**Reading passage:**
····················
NVIDIA Fermi: Architecture discussion

Discussion in 'Architecture and Products' started by Rys, Sep 30, 2009.

  1. Jawed

    Legend

    Joined:
    Oct 2, 2004
    Messages:
    11,716
    Likes Received:
    2,137
    Location:
    London
    I couldn't be bothered to read that closely, but I suspect what's going on there is that the compression is used to cater for horizontal or vertical register file addressing. i.e. registers can be allocated in either direction, depending on access pattern in instructions. One or the other layout then plays ball with compression.

    Oh and the main instruction issue patent document, since I stumbled upon it:

    http://v3.espacenet.com/publication...7214343A1&KC=A1&FT=D&date=20070913&DB=&locale=

    The title uses "out of order" to refer to hardware threads, rather than intra-thread instruction ordering.

    Compilation can be used to re-order instructions for minimal hazards per issue clock:
    But, regardless, because instruction issue is keyed upon register-dependency:

    intra-thread instructions can issue out of order. With the proviso that the document isn't a 100% guarantee of what's inside a GPU...

    Actually it's possible to read that as merely stating that the hardware-thread ordering isn't necessarily maintained by issuer 506.

    Anyway we agree, whichever way we take it, the fine-grained register-dependency and operand-readiness scoreboarding is relatively costly.

    Jawed
     
  2. PSU-failure

    Newcomer

    Joined:
    May 3, 2007
    Messages:
    249
    Likes Received:
    0
    In fact, it's not totally true.

    Cypress shows a bad scaling compared to Juniper CF (-> AFR), but at the same time playability is more in line with Cypress than CF, pointing out to system limitation.

    Try a frametimes record on some scene, and you'll probably see huge variations on the CF while the single board will only show a big variation. From my numbers on Heaven, Juniper XT managed to render each frame in between 5 to 200ms, that's what I call big... imagine what it will give with AFR since each GPU has to wait for the other one to complete to "finalize" its frame... that will probably give like 0-200ms, so a perceivable stuttering while average framerate is almost doubled.
····················
**Information provided:**

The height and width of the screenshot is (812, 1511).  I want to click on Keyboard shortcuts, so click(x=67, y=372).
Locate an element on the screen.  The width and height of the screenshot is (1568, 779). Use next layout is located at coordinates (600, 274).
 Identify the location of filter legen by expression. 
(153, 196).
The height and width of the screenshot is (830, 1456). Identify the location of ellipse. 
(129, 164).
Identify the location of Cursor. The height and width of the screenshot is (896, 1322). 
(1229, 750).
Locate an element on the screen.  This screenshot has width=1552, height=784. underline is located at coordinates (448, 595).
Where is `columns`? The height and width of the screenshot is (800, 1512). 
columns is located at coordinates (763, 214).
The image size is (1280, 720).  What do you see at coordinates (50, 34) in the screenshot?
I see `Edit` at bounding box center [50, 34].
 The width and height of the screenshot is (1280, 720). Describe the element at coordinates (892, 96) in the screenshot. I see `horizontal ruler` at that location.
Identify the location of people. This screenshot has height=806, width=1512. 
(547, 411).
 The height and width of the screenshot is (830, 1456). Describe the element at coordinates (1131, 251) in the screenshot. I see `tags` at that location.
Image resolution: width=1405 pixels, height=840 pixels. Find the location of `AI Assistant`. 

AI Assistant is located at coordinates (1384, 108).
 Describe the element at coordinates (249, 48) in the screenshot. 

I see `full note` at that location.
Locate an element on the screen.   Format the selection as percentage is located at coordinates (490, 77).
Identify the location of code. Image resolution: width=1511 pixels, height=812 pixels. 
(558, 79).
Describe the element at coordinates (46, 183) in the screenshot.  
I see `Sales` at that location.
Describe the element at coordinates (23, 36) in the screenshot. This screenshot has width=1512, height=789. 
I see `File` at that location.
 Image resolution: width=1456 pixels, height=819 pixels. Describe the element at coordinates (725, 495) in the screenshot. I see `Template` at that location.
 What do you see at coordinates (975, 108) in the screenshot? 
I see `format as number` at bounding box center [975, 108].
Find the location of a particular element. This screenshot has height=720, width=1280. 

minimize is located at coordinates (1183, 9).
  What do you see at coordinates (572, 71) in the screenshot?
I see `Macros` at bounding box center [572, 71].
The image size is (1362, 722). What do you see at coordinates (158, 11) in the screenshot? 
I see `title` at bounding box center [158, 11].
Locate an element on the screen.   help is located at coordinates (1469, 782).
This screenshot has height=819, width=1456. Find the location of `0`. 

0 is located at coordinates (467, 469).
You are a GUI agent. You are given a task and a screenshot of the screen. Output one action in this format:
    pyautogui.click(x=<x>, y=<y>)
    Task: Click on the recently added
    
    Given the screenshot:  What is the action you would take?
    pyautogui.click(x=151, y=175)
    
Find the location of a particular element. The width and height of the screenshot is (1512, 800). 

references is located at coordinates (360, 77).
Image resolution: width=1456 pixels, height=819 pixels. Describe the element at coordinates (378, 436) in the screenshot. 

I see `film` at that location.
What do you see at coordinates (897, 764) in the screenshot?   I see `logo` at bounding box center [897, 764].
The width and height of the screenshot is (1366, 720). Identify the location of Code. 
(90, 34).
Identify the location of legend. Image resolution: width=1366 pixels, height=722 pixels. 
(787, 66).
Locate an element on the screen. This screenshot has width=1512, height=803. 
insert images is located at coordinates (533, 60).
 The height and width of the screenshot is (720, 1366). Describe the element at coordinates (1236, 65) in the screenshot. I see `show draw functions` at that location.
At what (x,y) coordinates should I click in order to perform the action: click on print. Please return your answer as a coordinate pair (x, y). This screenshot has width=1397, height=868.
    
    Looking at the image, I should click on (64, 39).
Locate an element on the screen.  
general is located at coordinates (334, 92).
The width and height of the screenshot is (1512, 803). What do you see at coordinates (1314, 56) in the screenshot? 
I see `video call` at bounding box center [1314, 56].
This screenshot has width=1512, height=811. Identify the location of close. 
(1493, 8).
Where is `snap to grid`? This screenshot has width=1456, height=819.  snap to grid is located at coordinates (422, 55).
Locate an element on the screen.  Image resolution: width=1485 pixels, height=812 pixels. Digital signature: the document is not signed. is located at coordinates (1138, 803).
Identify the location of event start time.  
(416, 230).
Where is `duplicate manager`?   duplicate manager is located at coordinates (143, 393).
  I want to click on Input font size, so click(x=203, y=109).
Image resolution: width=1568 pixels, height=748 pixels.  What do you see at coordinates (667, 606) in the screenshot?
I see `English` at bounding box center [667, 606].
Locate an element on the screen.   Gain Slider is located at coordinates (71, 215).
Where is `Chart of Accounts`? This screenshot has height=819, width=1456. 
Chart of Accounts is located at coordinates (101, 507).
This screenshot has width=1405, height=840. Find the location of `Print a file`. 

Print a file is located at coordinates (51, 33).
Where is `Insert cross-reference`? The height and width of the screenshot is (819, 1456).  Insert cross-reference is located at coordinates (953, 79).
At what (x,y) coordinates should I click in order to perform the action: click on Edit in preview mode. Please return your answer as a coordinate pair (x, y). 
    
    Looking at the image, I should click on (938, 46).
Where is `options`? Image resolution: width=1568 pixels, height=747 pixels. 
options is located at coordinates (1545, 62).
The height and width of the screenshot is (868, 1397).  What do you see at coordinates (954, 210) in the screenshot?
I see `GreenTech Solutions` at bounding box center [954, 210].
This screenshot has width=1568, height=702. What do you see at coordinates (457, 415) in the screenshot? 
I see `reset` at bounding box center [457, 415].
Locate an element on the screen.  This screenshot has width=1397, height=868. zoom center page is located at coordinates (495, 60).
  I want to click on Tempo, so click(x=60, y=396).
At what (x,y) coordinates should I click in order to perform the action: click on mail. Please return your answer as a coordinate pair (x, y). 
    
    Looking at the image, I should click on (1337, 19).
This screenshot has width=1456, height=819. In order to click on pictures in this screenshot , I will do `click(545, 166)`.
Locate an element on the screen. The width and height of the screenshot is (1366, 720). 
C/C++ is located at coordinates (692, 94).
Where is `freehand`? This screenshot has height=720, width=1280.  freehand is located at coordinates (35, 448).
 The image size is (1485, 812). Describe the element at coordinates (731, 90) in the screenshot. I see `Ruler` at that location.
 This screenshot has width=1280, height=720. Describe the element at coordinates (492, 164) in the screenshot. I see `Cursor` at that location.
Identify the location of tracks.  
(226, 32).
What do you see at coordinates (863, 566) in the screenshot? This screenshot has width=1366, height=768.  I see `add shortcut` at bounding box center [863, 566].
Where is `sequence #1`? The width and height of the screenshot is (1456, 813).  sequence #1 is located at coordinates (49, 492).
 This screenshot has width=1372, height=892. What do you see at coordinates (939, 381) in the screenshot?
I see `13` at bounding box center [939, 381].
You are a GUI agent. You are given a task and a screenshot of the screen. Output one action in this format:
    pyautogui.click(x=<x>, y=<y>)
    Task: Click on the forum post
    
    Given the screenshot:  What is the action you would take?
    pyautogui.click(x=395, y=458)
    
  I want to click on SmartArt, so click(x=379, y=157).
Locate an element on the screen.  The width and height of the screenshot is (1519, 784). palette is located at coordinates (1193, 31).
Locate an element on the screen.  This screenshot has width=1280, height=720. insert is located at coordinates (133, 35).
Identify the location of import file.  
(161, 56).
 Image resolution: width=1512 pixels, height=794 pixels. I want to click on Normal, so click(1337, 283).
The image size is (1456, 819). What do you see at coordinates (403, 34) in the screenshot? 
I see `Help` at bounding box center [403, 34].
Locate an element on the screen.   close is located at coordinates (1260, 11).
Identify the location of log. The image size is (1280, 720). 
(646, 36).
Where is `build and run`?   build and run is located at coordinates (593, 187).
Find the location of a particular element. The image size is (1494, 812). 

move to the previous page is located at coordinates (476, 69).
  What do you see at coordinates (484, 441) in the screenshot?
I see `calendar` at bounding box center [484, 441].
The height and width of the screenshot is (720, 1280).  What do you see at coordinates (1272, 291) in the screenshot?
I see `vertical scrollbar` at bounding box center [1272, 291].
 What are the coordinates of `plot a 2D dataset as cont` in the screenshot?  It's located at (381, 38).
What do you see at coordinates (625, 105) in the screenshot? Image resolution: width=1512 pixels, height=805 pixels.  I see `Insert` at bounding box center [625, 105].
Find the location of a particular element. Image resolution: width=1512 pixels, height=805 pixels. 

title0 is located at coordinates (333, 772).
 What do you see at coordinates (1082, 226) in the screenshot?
····················
**To-do list:**
(a) Please translate this sentence from the Fermi architecture thread above into Spanish: "Anyway we agree, whichever way we take it, the fine-grained register-dependency and operand-readiness scoreboarding is relatively costly."
(b) Pick up the Fermi architecture thread from the end of its last post and write what comes next.

**Expected responses:**
(a) De todos modos, estamos de acuerdo: lo interpretemos como lo interpretemos, el scoreboarding de grano fino de dependencias de registros y de disponibilidad de operandos es relativamente costoso.

(b)
    Now, if you take the exact same benchmark with one Cypress, you'll end up with 5-100ms render time per frame, so average framerate is almost equal to Juniper CF but stuttering will be much less visible although it's still there.

    A simple 2D example of this situation is a scrolling pattern, if you scroll 1 pixel every 1/60th second it's perfect, if you scroll 2 pixels it's barely acceptable, but if you scroll alternatively 1 and 3 pixels it'll be ugly. Unfortunately, many engines seem to render in a way causing such a pattern, even with only one GPU (perhaps some shaders data are only updated on 50% of the frames or even less), and adding one or more GPU(s) won't bring you anywhere as the slowest rendering frame will always imply a stuttering effect even if scaling "seems" to be perfect.

    Anyway, Cypress driver doesn't seem to be mature enough to conclude, I ran the old X3-Reunion benchmark and just found very disappointing numbers, almost twice slower than my old RV770 on the exact same PC.

    So, while this is quite interesting to investigate, what remains to be seen is how Fermi will manage to handle DX11 rendering compared to Cypress, with a probably (very high chance) slower rasterizer, about half the raw shading power and its unified L1/shared memory. Note that RAM bandwidth doesn't seem to be a bottleneck for Evergreen GPUs btw, doubling it only marginally improves performance, be it on Juniper or Cypress.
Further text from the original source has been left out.